_THE TASK_: Every record must be copied exactly.

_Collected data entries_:
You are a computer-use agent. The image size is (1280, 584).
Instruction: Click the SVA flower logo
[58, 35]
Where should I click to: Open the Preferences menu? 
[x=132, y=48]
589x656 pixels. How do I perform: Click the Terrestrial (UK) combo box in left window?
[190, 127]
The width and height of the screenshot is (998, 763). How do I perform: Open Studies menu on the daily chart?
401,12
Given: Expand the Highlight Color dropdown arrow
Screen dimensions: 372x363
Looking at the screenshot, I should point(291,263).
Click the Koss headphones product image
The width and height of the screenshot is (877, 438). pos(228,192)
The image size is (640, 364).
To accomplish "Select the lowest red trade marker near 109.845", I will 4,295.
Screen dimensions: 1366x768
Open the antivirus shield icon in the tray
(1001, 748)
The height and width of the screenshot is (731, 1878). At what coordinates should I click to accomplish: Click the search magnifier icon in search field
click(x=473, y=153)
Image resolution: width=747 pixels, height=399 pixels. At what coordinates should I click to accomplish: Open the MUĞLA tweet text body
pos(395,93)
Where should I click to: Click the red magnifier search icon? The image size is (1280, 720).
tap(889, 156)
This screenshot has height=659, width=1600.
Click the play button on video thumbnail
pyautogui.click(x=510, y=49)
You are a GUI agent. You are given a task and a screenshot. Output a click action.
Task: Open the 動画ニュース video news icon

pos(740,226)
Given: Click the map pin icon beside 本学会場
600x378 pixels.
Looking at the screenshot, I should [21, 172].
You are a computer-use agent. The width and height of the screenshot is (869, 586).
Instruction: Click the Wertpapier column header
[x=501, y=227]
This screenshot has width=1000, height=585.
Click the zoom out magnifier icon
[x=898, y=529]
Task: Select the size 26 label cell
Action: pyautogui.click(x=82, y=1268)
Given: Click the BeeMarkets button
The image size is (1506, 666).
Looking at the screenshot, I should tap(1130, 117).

_EXERCISE RESPONSE_:
You are a computer-use agent. The image size is (1280, 584).
Instruction: Click the SVA flower logo
[58, 35]
Where should I click to: Open the Preferences menu? 
[x=132, y=48]
589x656 pixels. How do I perform: Click the Terrestrial (UK) combo box in left window?
[190, 127]
The width and height of the screenshot is (998, 763). How do I perform: Open Studies menu on the daily chart?
401,12
Given: Expand the Highlight Color dropdown arrow
Screen dimensions: 372x363
Looking at the screenshot, I should point(291,263).
Click the Koss headphones product image
The width and height of the screenshot is (877, 438). pos(228,192)
The image size is (640, 364).
To accomplish "Select the lowest red trade marker near 109.845", I will 4,295.
Screen dimensions: 1366x768
Open the antivirus shield icon in the tray
(1001, 748)
The height and width of the screenshot is (731, 1878). At what coordinates should I click to accomplish: Click the search magnifier icon in search field
click(x=473, y=153)
Image resolution: width=747 pixels, height=399 pixels. At what coordinates should I click to accomplish: Open the MUĞLA tweet text body
pos(395,93)
Where should I click to: Click the red magnifier search icon? The image size is (1280, 720).
tap(889, 156)
This screenshot has height=659, width=1600.
Click the play button on video thumbnail
pyautogui.click(x=510, y=49)
You are a GUI agent. You are given a task and a screenshot. Output a click action.
Task: Open the 動画ニュース video news icon

pos(740,226)
Given: Click the map pin icon beside 本学会場
600x378 pixels.
Looking at the screenshot, I should [21, 172].
You are a computer-use agent. The width and height of the screenshot is (869, 586).
Instruction: Click the Wertpapier column header
[x=501, y=227]
This screenshot has width=1000, height=585.
Click the zoom out magnifier icon
[x=898, y=529]
Task: Select the size 26 label cell
Action: pyautogui.click(x=82, y=1268)
Given: Click the BeeMarkets button
The image size is (1506, 666).
Looking at the screenshot, I should tap(1130, 117).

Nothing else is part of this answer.